With major milestones for the College, transformative new initiatives, groundbreaking creative and scholarly work, and stunning student success, Emerson had a lot to be excited about in 2024. We’re looking back at some of the stories that made us proud to be an Emersonian.

shot from above, looking down through modernist ELA building at crowd milling below
Alums, students, faculty, staff, and friends celebrate the 10th anniversary of ELA opening on Sunset Boulevard on Friday, Sept. 7. Photo/Derek Palmer

College Milestones

Emerson has had just 13 presidents in its 144 years, so when a new one is installed, it’s an occasion. President Jay Bernhardt may have arrived on campus in 2023, but in March 2024, he officially joined the College in an investiture ceremony that capped off a multi-day celebration of Emerson, featuring academic panels, performances, and parties.

This year, WERS 88.9 FM marked three quarters of a century on the airwaves, introducing Bostonians (and beyond) to their new favorite bands, and providing hands-on experience behind the mic and the soundboard for generations of Emerson students.
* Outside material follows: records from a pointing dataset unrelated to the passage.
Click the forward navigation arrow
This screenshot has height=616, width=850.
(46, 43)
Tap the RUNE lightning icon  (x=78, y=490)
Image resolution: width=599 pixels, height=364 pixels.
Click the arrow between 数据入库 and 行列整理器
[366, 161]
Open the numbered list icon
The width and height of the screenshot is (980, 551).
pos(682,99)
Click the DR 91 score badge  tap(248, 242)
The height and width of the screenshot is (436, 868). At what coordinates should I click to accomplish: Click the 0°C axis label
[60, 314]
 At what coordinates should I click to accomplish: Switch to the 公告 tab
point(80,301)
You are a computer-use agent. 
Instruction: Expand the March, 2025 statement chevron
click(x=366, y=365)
They’ve also had some huge names stop by the studios over the years.

The Los Angeles program has been an integral part of an Emerson education for many students since 1986, but 10 years ago this year, the College opened its iconic campus  on Sunset Boulevard and Hollywood hasn’t been the same since. To celebrate, Emerson community members from both coasts converged on Emerson Los Angeles in September.  

In August, delegates from the Paris College of Art, Emerson’s partner in the joint Global BFA in Film Art, helped Emerson faculty commemorate five years of an innovative program that combines American-style filmmaking and European artistic sensibilities.

New Initiatives

This fall, the College launched EmersonTogether, an initiative created to build connection within the community while taking advantage of Emerson’s strengths in communication. The project kicked off in September with a community conversation on issues suggested by Emersonians, and continued with events throughout the semester with film screenings, panels, performances, and lectures that explored in different ways, the power of connection and communication. The key to EmersonTogether? Sourcing ideas for events and topics from every layer of the community.
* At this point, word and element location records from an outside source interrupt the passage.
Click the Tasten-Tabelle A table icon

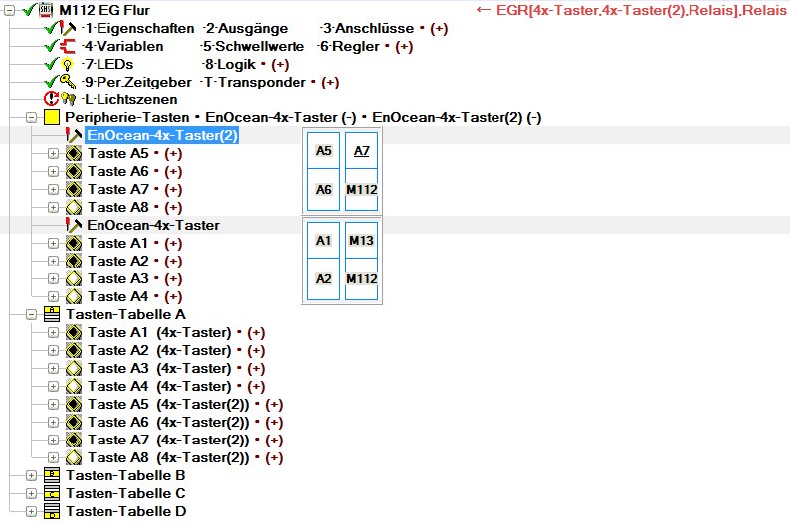[52, 314]
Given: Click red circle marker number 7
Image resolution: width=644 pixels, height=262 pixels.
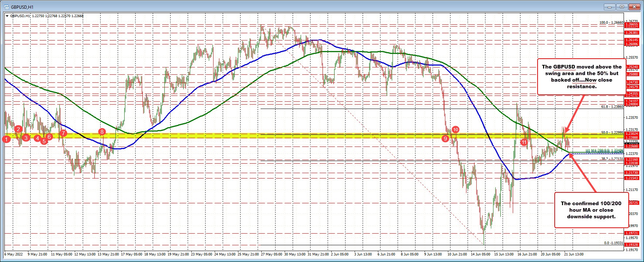Looking at the screenshot, I should (x=63, y=133).
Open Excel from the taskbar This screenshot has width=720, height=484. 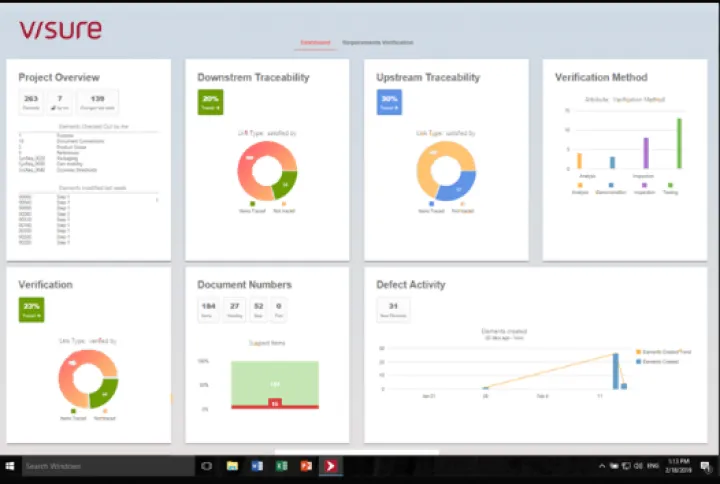click(281, 466)
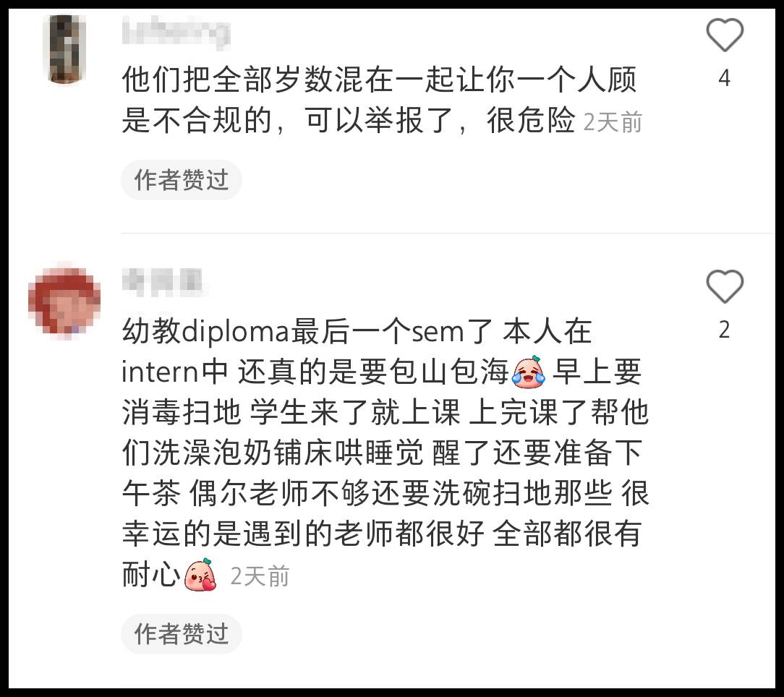The height and width of the screenshot is (697, 784).
Task: Tap the 2天前 timestamp beside the kiss emoji
Action: coord(260,576)
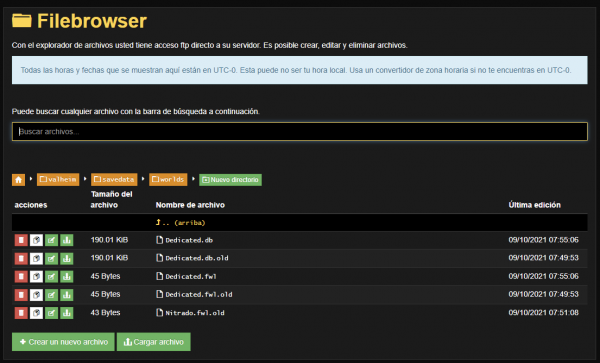Focus the Buscar archivos search field
This screenshot has width=600, height=363.
[x=300, y=132]
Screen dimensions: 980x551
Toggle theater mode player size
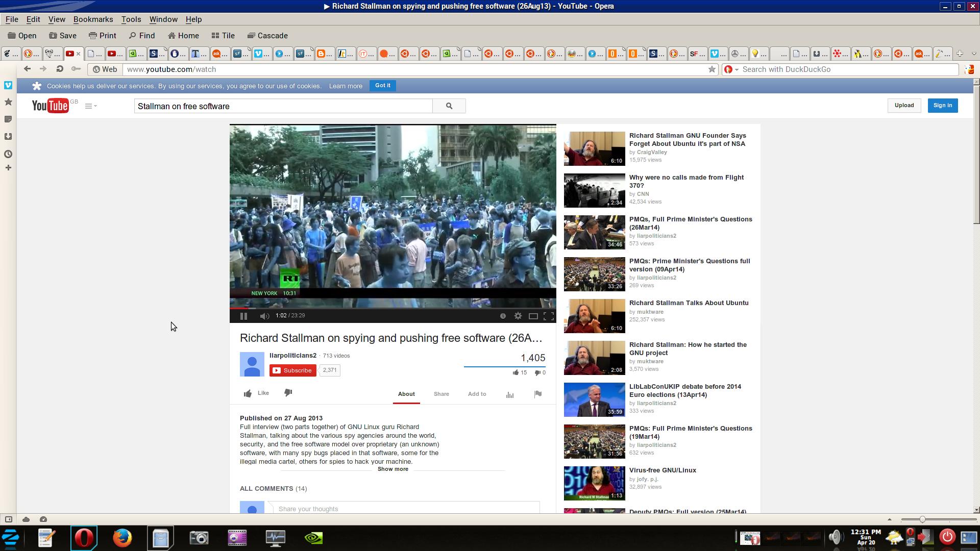533,316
Emersonians also were asked to contribute their vision and insight to the Strategic Planning process, which drew on community engagement and hard data to draw a roadmap that will guide the College for the next six years. Through focus groups, surveys, and anonymous feedback forms, data on peer schools and competitors, and deep dives into Emerson’s own past planning, internal working groups are putting the final touches on a Strategic Plan that will take Emerson to its 150th anniversary in 2030.
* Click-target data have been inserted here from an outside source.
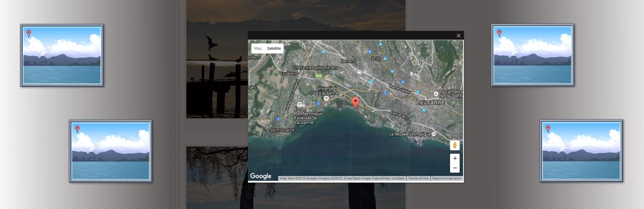The image size is (644, 209).
Task: Click the Lausanne city label on map
Action: (x=430, y=102)
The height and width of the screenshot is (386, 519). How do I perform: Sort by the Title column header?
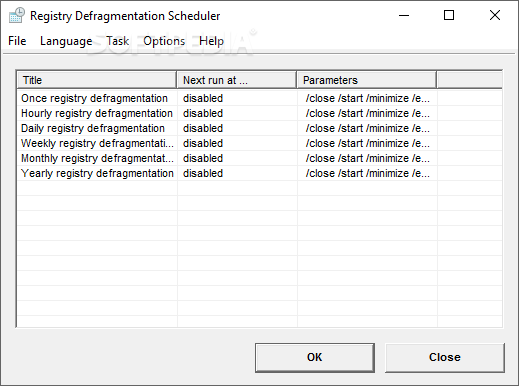96,80
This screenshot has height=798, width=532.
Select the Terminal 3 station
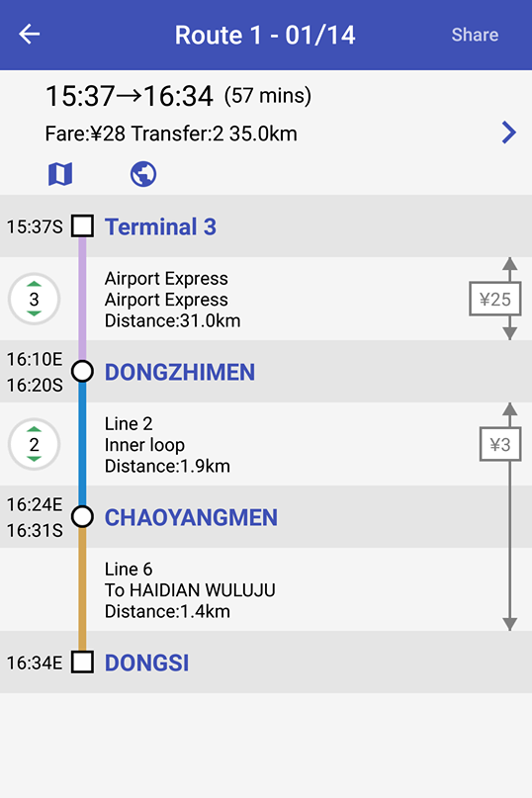pos(160,226)
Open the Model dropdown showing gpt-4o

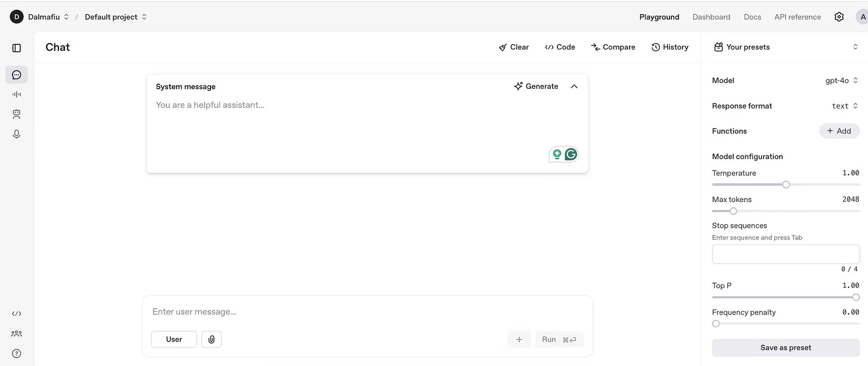tap(842, 80)
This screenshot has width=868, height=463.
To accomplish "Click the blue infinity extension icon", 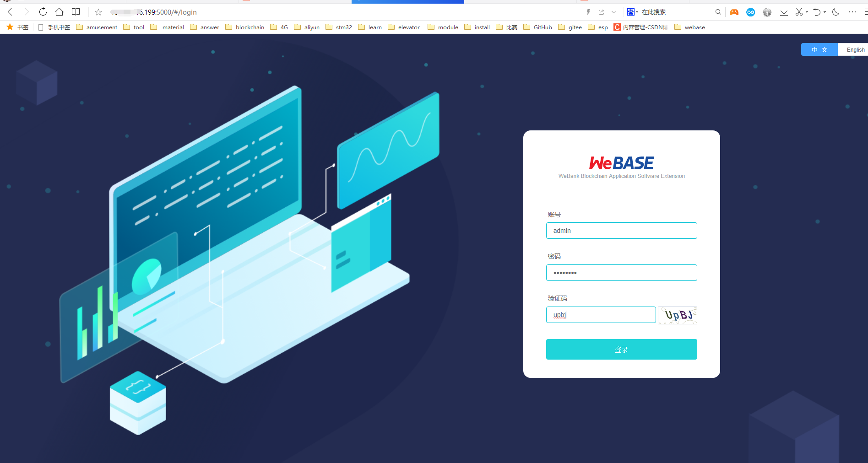I will pyautogui.click(x=750, y=12).
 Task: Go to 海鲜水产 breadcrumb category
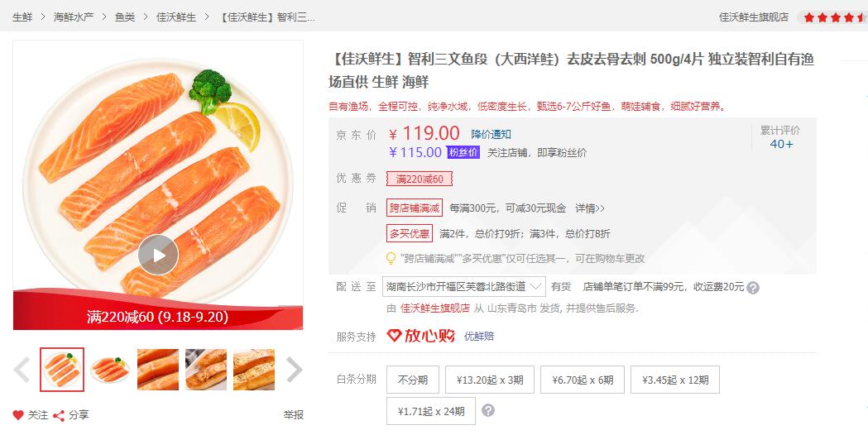[x=73, y=17]
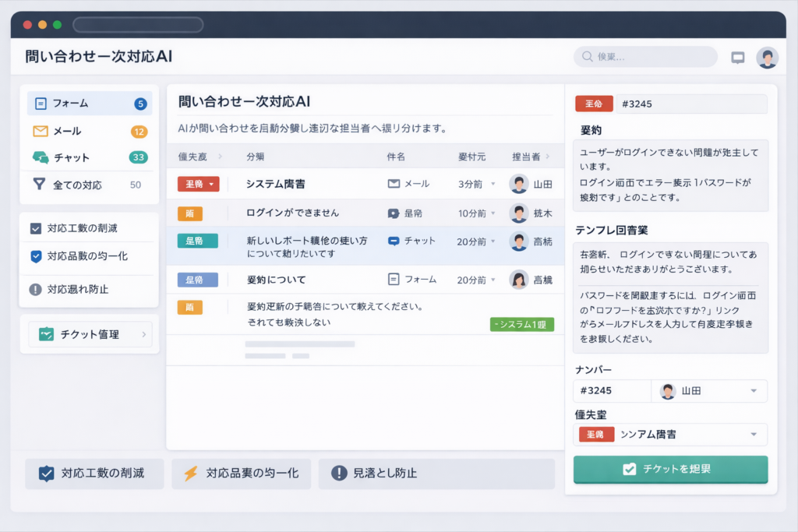
Task: Expand the 山田 assignee dropdown in detail panel
Action: [x=753, y=391]
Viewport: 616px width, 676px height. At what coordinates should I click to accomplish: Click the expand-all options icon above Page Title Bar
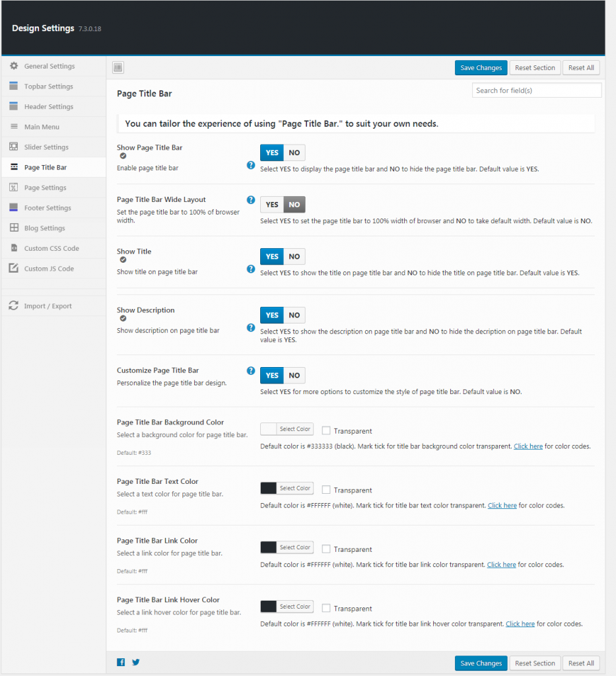[118, 67]
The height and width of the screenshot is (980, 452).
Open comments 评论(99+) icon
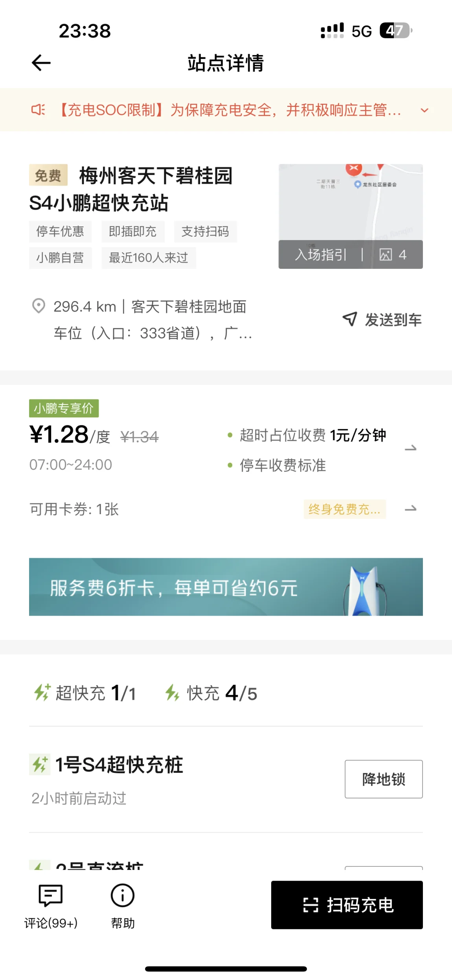point(51,896)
Man in black t-shirt, shorts, uses leg press
The new state-of-the-art fitness center opened in November. Photo/Derek Palmer

Starting in November, students, faculty, and staff who want to stay fit were able to work out on campus with state-of-the-art equipment at the new fitness center in Piano Row. Years in the planning, two-level facility is mint, with brand new gear and updated locker rooms, including two gender-neutral rooms. “It’s one of the nicest gyms I’ve seen,” said one student.

Faculty Fanfare

A slew of Visual and Media Arts faculty members had films premiere in 2024. Associate Professor Mike Ryan produced The Ballad of Suzanne Césaire, an experimental film about the Martinican feminist writer, that premiered in Rotterdam in January, kicked off a summer museum tour at the Whitney Biennial, and made the festival rounds throughout the fall. Senior Scholar-in-Residence Peter Flynn’s documentary Film Is Dead, Long Live Film!, about the “vanishing world of private film collecting,” premiered in March and won three best documentary awards throughout the year.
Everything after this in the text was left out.